» **THE INPUT**

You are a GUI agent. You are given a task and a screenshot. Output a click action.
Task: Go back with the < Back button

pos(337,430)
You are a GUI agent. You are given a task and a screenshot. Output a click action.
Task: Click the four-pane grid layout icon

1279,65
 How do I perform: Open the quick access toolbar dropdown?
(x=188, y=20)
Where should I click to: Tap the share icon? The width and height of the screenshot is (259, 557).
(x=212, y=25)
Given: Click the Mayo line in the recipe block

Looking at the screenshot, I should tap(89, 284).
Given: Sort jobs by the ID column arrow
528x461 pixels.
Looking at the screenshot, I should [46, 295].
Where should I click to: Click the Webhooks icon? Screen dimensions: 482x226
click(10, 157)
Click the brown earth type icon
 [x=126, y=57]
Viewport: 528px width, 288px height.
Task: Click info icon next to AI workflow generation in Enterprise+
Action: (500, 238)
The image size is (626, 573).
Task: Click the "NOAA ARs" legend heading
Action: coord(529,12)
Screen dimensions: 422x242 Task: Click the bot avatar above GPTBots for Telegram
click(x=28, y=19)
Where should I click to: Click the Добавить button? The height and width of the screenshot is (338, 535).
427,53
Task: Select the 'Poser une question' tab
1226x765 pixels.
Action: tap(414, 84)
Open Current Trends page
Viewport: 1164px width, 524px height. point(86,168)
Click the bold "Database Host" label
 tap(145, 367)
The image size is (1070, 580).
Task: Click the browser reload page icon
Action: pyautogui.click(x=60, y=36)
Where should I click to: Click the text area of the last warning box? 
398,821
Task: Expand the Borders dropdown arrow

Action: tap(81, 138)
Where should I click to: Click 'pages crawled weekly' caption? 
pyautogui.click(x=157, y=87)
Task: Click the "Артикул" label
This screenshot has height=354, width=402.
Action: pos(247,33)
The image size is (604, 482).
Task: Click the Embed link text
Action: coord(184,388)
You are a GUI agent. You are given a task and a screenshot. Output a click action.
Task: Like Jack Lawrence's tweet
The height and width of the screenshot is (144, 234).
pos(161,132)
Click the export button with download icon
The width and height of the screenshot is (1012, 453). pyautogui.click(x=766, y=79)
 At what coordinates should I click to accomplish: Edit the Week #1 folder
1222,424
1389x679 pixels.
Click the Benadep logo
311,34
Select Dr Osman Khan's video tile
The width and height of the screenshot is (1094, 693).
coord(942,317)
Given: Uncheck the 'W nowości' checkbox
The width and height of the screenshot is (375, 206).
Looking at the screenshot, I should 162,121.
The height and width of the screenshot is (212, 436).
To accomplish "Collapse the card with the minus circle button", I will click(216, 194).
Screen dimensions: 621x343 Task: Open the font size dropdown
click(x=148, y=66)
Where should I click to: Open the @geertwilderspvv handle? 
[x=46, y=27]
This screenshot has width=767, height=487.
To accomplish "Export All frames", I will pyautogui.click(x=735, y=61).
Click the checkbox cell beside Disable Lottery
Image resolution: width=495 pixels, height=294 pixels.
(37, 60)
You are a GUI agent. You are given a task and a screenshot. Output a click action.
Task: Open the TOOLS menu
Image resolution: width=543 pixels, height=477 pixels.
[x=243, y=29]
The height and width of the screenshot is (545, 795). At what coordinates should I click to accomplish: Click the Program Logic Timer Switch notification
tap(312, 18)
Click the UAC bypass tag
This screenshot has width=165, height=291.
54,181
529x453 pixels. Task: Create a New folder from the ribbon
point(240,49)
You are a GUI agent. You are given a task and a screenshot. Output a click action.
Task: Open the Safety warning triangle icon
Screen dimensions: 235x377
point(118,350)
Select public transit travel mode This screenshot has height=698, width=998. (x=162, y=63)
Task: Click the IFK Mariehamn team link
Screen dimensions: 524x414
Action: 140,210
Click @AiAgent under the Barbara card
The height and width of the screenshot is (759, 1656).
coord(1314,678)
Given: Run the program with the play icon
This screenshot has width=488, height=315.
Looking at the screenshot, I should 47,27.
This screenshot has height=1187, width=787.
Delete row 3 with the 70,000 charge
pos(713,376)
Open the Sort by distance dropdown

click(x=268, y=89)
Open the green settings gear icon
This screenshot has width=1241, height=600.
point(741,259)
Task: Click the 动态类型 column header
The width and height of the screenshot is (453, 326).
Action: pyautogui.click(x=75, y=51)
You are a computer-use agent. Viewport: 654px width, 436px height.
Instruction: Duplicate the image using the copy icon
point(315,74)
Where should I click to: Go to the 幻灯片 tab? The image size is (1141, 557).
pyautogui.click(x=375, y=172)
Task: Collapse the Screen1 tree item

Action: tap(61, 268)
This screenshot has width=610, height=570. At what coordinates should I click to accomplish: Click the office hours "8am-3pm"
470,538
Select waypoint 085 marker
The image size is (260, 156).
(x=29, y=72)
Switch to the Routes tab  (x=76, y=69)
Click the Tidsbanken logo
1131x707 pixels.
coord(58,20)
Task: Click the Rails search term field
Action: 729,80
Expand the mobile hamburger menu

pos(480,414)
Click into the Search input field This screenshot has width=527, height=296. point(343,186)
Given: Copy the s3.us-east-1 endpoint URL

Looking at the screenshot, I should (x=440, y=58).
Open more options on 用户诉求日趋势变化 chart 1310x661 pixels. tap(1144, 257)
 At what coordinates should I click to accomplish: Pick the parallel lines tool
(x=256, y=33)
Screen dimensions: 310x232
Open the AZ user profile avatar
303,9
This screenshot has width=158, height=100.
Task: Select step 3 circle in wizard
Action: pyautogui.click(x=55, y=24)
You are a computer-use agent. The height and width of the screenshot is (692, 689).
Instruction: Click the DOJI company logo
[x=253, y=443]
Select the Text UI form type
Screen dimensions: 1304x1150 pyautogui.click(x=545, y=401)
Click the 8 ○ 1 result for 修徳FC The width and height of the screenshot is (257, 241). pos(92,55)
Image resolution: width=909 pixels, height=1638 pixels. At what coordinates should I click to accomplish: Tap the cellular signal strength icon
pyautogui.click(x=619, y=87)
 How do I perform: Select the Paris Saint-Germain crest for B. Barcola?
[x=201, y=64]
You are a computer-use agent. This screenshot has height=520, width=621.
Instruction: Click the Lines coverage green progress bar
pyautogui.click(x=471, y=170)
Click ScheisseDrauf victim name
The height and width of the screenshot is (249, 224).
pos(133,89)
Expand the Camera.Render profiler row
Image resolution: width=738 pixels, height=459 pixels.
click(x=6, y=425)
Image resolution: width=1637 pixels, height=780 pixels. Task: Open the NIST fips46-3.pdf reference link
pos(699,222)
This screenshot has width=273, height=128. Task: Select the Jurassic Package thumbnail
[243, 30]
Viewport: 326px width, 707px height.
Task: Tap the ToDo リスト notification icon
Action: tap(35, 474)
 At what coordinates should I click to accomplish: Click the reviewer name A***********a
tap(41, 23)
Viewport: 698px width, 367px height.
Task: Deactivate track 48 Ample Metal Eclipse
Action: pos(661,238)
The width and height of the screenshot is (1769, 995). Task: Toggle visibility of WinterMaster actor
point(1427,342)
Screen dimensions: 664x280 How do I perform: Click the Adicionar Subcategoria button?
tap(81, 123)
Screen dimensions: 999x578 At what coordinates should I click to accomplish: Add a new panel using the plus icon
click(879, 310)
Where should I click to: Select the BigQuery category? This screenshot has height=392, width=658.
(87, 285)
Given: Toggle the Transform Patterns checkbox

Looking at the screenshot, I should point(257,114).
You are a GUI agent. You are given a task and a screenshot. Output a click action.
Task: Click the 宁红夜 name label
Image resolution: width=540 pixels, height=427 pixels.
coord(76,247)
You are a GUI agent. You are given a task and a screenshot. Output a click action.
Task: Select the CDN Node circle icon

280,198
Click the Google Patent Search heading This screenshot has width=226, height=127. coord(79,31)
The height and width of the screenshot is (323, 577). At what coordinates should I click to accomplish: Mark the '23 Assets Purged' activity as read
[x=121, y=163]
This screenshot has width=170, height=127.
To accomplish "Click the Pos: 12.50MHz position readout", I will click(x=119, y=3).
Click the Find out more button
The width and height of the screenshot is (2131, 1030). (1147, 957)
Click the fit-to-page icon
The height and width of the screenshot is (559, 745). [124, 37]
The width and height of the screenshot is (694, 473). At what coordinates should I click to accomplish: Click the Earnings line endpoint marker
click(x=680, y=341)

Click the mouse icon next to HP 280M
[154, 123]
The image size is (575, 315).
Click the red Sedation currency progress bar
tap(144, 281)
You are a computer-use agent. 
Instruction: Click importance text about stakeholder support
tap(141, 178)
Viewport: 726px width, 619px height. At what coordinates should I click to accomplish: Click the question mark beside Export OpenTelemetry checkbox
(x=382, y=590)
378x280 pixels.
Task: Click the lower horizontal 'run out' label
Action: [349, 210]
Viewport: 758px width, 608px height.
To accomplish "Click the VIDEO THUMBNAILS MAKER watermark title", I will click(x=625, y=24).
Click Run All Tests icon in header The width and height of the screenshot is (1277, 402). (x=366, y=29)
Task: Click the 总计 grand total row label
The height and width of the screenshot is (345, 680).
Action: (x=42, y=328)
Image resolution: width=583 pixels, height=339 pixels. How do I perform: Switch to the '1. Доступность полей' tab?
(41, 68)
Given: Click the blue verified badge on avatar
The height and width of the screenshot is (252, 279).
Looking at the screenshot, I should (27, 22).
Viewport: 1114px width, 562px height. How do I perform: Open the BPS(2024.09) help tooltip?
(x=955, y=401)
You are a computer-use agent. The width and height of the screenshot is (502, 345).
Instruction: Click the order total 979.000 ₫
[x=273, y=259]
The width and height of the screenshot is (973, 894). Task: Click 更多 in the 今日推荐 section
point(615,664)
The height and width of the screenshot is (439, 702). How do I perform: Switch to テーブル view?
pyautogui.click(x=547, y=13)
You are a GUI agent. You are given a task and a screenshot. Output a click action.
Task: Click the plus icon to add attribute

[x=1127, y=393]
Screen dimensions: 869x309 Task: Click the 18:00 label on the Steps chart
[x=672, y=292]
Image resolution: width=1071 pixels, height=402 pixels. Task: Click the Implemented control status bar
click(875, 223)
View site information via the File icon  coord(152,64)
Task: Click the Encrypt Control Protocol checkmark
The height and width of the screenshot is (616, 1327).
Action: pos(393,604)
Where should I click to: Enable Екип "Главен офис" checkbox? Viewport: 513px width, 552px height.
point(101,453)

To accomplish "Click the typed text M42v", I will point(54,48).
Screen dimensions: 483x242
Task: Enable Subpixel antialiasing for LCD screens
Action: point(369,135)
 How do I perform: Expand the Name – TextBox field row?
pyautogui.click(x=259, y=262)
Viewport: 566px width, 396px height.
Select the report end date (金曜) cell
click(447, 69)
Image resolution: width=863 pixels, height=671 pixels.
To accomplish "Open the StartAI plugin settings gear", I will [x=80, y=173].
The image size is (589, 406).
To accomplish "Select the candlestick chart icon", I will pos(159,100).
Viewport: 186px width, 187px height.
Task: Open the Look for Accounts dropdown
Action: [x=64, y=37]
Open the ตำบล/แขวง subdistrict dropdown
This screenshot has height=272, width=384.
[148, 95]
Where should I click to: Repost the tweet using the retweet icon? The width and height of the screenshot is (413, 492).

» **ASSIGNMENT**
Among the records, count every line where "card" appears. Reply with the total alone.

» **ANSWER AREA**
2